RICHMOND, Va. (AP) - Donna Andrews’ impact on the game of golf still can be felt long after she retired from the professional ranks in 2005.
The Lynchburg native is the lead instructor of a course near her current home in Pinehurst, North Carolina, and she volunteers as a teaching professional at the local community college and high school.
The dedication comes from a lesson she was taught by her parents at a young age and one she embodies to this day.
“She tries to give back to the young people and keep them excited about the game,” said her mother, Helen Andrews. “It’s about having fun and enjoying it. . It’s more than just golf.
“You help others and you do things for others. That’s part of our lives. I hope we instilled those things in her and both of our sons also.”
Donna Andrews’ accomplishments on the golf course and her contributions to the game were highlighted Thursday evening when she headlined the second Virginia Golf Hall of Fame class.
Andrews is the first woman to be inducted into the Hall of Fame. She will be joined in the class with Martinsville native and six-time Fox Puss Invitational champion Keith Decker, Wallace McDowell and J.C. Snead.
The induction ceremony was at The Country Club of Virginia in Richmond.
“Obviously I’m honored to have been included in it,” she said. “I feel like there are so many great people who have accomplished a lot in the state of Virginia. . To be honored and be included in this group is obviously very special.”
The 1985 E.C. Glass graduate joins fellow Lynchburg native Vinny Giles in the Hall of Fame. Giles was one of six inducted in the inaugural class last year.
“Two Lynchburg natives, it is pretty amazing,” said John Comninaki, director of golf at Boonsboro Country Club. “It’s hard to put it in context.”
“I just think it’s cool,” said Andrews, who hired Giles as her first and only agent while she was on the LPGA Tour.
Andrews, 50, is still active in golf more than a decade after she retired from playing on the LPGA Tour.
She is the lead teaching instructor at Pine Needles Lodge & Golf Club in Southern Pines, North Carolina, and she spends one day a week volunteering as the teaching professional for the women’s golf team at Sandhills Community College.
She recently began helping out at The O’Neal School, a college preparatory private school in Southern Pines.

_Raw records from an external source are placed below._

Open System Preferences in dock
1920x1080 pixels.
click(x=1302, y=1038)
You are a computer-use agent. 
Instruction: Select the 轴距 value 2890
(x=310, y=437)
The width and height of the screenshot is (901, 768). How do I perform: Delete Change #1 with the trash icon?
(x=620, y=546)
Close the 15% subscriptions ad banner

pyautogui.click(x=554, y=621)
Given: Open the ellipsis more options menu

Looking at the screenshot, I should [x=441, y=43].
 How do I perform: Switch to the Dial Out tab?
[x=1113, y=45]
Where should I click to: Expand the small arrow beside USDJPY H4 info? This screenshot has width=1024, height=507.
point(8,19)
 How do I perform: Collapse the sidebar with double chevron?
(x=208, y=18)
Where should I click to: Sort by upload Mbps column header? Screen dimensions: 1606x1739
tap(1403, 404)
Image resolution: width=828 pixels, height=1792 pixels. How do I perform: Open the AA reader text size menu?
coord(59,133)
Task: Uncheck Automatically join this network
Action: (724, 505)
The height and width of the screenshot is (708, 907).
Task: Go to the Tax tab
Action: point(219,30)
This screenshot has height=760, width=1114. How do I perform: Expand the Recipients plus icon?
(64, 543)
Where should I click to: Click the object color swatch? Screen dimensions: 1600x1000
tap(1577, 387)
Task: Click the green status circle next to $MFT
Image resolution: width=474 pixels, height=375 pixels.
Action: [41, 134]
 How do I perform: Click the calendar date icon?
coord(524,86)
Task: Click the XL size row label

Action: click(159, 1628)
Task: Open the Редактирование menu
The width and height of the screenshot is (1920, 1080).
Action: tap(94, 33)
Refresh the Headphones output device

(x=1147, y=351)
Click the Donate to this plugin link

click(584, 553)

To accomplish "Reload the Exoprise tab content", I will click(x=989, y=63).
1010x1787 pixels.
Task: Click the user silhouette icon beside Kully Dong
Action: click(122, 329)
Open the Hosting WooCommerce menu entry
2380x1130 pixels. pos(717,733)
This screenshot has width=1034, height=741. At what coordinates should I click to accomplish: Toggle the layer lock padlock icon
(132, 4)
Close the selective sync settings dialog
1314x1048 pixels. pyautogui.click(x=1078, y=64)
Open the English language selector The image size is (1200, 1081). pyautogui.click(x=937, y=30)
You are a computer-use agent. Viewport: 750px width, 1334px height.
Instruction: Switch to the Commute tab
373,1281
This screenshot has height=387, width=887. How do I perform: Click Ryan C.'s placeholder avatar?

“I think it’s more than just her being a coach. She really is somebody that you feel like you can talk to and you can relate to,” said Danielle Washburn, who recently completed her freshman season on the women’s golf team at Sandhills Community College. “She puts it in plain terms. It’s never anything over the top; it’s not all mechanics. She gets straight to the point, puts it in terms you can relate to and you feel like she’s your mom.”
Andrews recently committed to play in the first Senior LPGA Championship July 10 to 12 at the French Lick Resort in Indiana.
The early entry list includes five members of the World Golf Hall of Fame and 12 LPGA major winners.
Andrews won six times on the LPGA Tour; her most successful season came in 1994.
She won the PING/Welch’s Championship, the ShopRite LPGA Classic and the Nabisco Dinah Shore. The later victory, now known as the ANA Inspiration, was Andrews’ first and only major championship.
“When she won her first major, I was living in North Carolina at the time, and of course, I told everybody that, ’Hey, I played high school golf with her,’” said David Massie, who was teammates with Andrews for two seasons on the E.C. Glass golf team. “That was a big deal.”
Andrews was on the United States team that defeated the European team 13 and 7 in the 1994 Solheim Cup at Greenbrier. Droves of fans from Lynchburg made the trip to West Virginia to watch her play.
“Lynchburg . is very supportive and proud of her,” Helen Andrews said.
Donna Andrews was an accomplished junior and amateur player in Virginia. She won back-to-back VSGA Junior Girls Championships in 1983 and ’84, won five consecutive VSGA Women’s Amateur Championships from 1985 to ’89 and won three VSGA Women’s Stroke Play Championships in a four-year stretch (1984, ’85 and ’87).
“She just had such a passion to keep getting better and to compete at the highest level,” said Phil Owenby, who served as the head golf professional at Boonsboro Country Club from 1980 to 1986 and also was Andrews’ coach from ’80 to ’86.
She won the 1988 North and South Women’s Amateur at Pinehurst and a year later was named a second-team All-American at the University of North Carolina.
In 1990, she began her professional golf career and enjoyed immense success.
However, she continues to give back to the game with the hopes of training the next great golfer, a trait she continues to embody long after she learned it in her Lynchburg home.
“I think that is certainly something my parents instilled in all of us, and I do it on a daily basis,” Andrews said. “I find more joy in helping these young golfers than when I was winning on the Tour.”